Industry sources said the duo worked all sorts of hours to knock the group back into shape and created a close working bond. Although there are 220 employees, Mr Clarke and Mr Maylor share one office and sit opposite each other. "We don't have board meetings. The company is run by two people." So how can Heiton marshal the talents of this duo? First, there is an earn-out amounting to u £4.1 million and they will be on three year service contracts. However, the first earn-out is based on the 1998 results and the second earn-out is based on the 1999 results. With 1998 nearing an end, that is not a long time scale.

Moreover, how can the duo now operate as employees? The earn-outs are incentives - the service contracts are less so.

"I don't need the money," says Mr Maylor. The incentive will come from developing CCG "into a major trading company". But will they stay? "I'm very entrepreneurial," admits Mr Maylor. "I will have to wait and see." CCG appears to be a sound company, though not as glowing as portrayed at last Friday's press conference. Much play was made of the sales (up 11 per cent) and profit growth (up 46 per cent) between 1996 and 1997. The 11 per cent was well ahead of the average 2.3 per cent in Britain, the company said.

However, sales in 1996 were unduly depressed because of changed structures. The sales growth in the two years between 1995 and 1997 was a much more modest 4.4 per cent. Nevertheless, the figures did indicate an impressive widening of the profit margins.

The deal is expected to be earnings enhancing in the first full year. If the targeted earnings are achieved - and the duo are determined to make it happen - further growth should flow through. Also, CCG does appear to be a good base from which to expand in Britain.
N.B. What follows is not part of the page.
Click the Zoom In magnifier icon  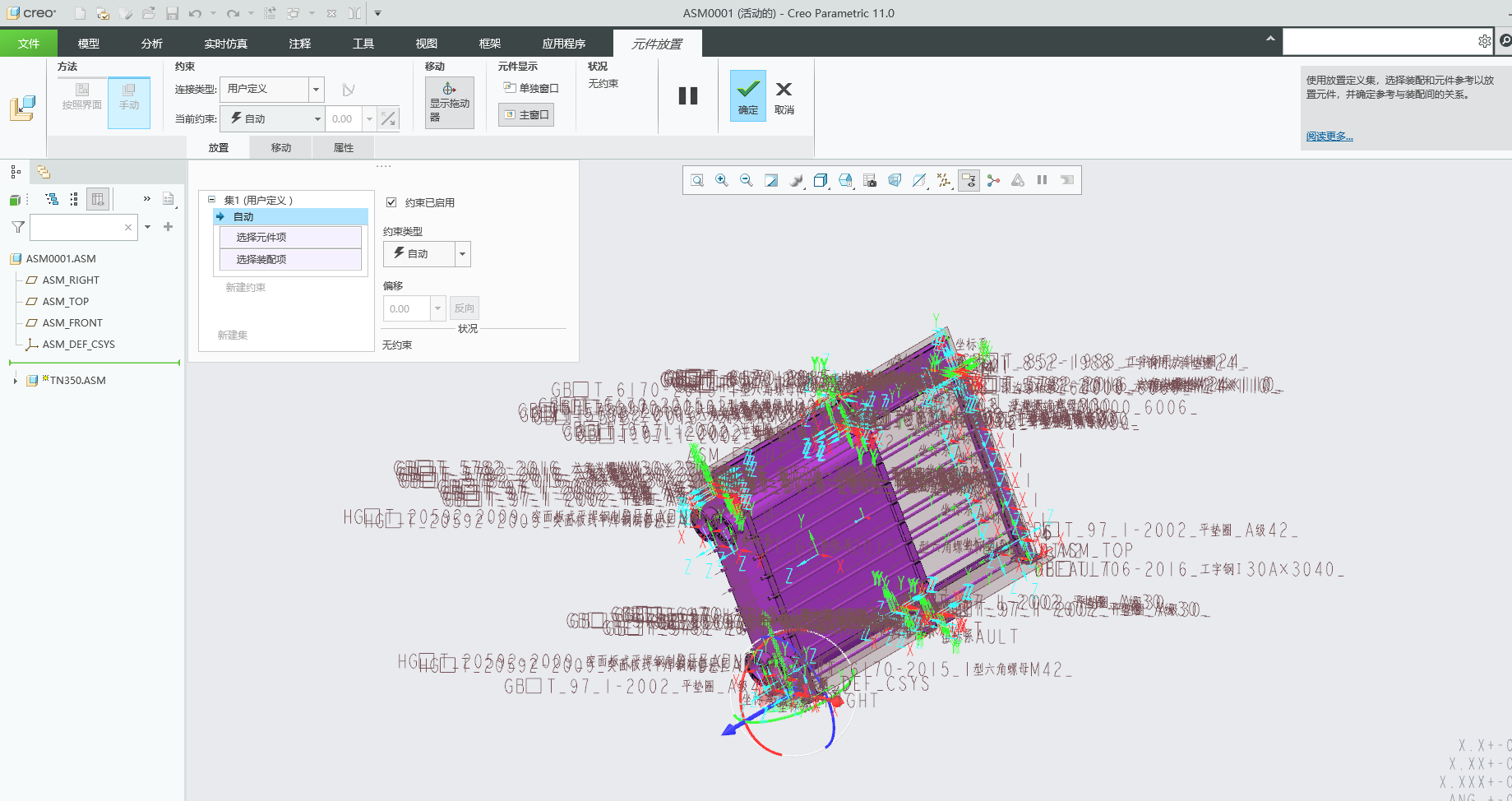[x=722, y=180]
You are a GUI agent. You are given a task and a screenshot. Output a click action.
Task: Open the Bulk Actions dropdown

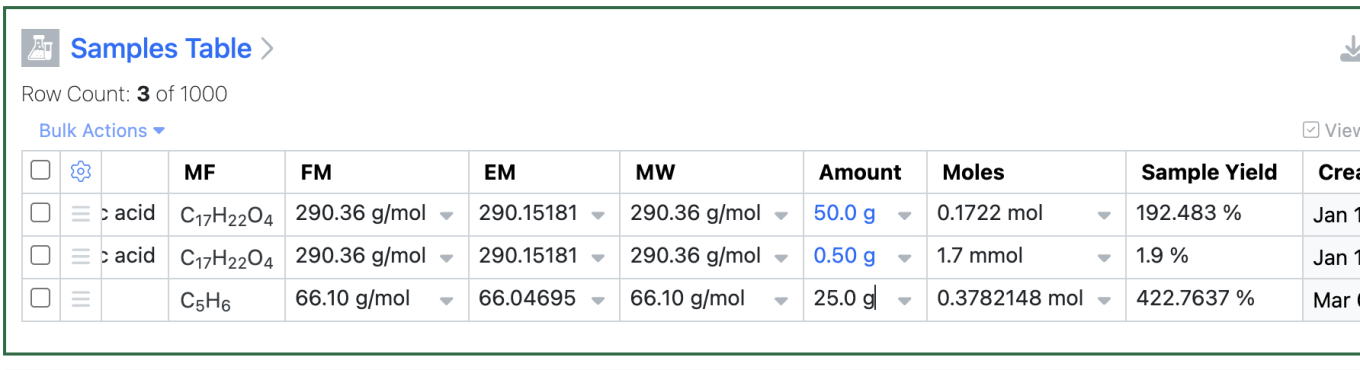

However, other companies have looked at CCG and did not do a deal. One pulled away because it felt CCG was the duo and would not be the same company without them. Heiton, however, is happy there is a good management structure at CCG and, with its own group expertise, CCG will grow strongly. Nevertheless, it is paying a substantial premium - up to u £13.7 million sterling - on the historic net assets which amount to just u £6.1 million sterling. That contrasts with Grafton's purchase of British Dredging - its consideration was at u £0.2 million sterling discount on the net assets.